Quite why Bowie was so enthusiastic about ‘Shining Star (Makin’ My Love)’, apparently one of the first tracks he insisted should be a definite, is hard to tell – perhaps it has something to do with his brief infatuation with Mickey Rourke. Whatever the reason, I’ll be happy if I never hear it again, and it will have no place on any version I’m putting together.
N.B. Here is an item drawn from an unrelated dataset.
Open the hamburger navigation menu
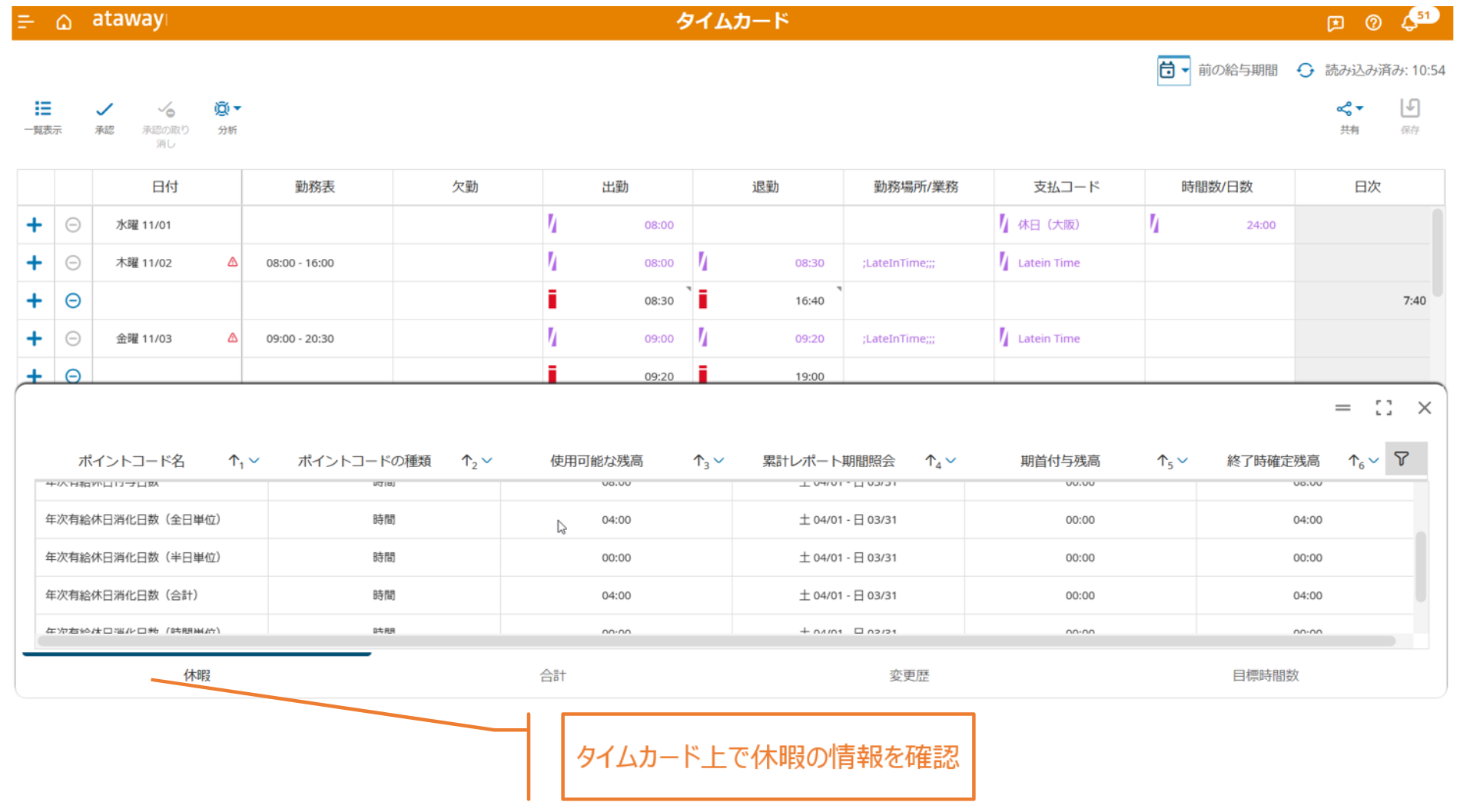 [25, 22]
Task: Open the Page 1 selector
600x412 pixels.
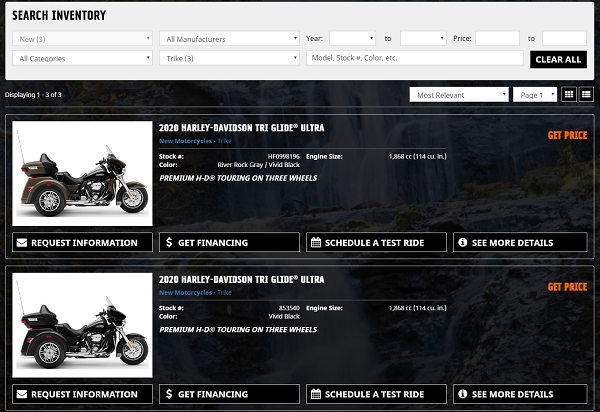Action: pos(535,95)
Thankfully, Bowie’s newly regained enthusiasm for recording left plenty of bonus material with which to give more shape and variation to the album as a whole. I’ve cheated slightly and included ‘When The Wind Blows’, which may not come from the same sessions but was probably recorded while the Never Let Me Down demos were being laid down, and it certainly fits thematically (he was recording it when he heard about the Chernobyl disaster, which inspired ‘Time Will Crawl’). The presence of Erdal Kizilcay and the heavy guitar lick in the introduction mean that it happily slips into the Never Let Me Down sound world, and one his best melodies from the period, coupled with a vocal that moves from tender to icy in a single sweep, adds some much-needed lyricism.
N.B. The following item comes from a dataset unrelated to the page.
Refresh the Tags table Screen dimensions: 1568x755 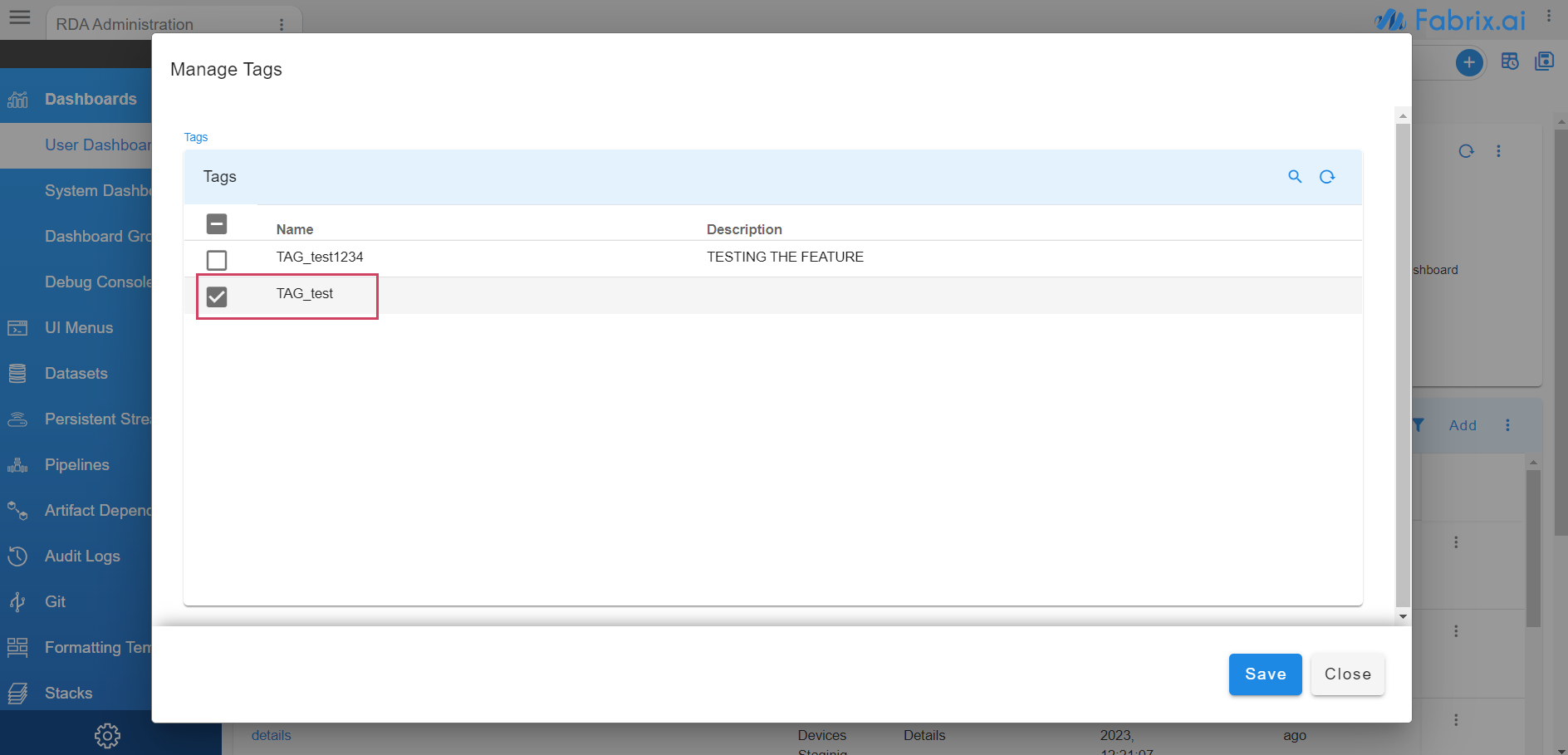(1327, 176)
We also find a more delicate sound in his version of ‘Girls’, a song written for Tina Turner but which works rather better in his hands – hardly surprising, given the Jacques Brel pastiche it clearly is. Bowie half-croons, half-croaks the song before growing to full Scott Walker intensity at the chorus – it’s hardly ‘My Death’, but there is some real magic in the first verse, subtly scored with piano to the fore (Philippe Saisse almost channelling Mike Garson in his chromatic embellishments). It kind of loses its way after that, the sombre chanson vibe giving way to guitar and dirty sax, but the single edit it doesn’t outstay its welcome and again we have a distinct new colour to break up the album.


Then there’s ‘Julie’, a song that begins with an understated, countryish verse, then breaks into a heartfelt and rather gorgeous chorus. Perhaps its slightly sixties vibe is what saw it relegated to the B-side of ‘Day-In Day-Out’, but by leaving it off the album Bowie denied us arguably the most beautiful thing to come out of the sessions. Definitely worthy of a place.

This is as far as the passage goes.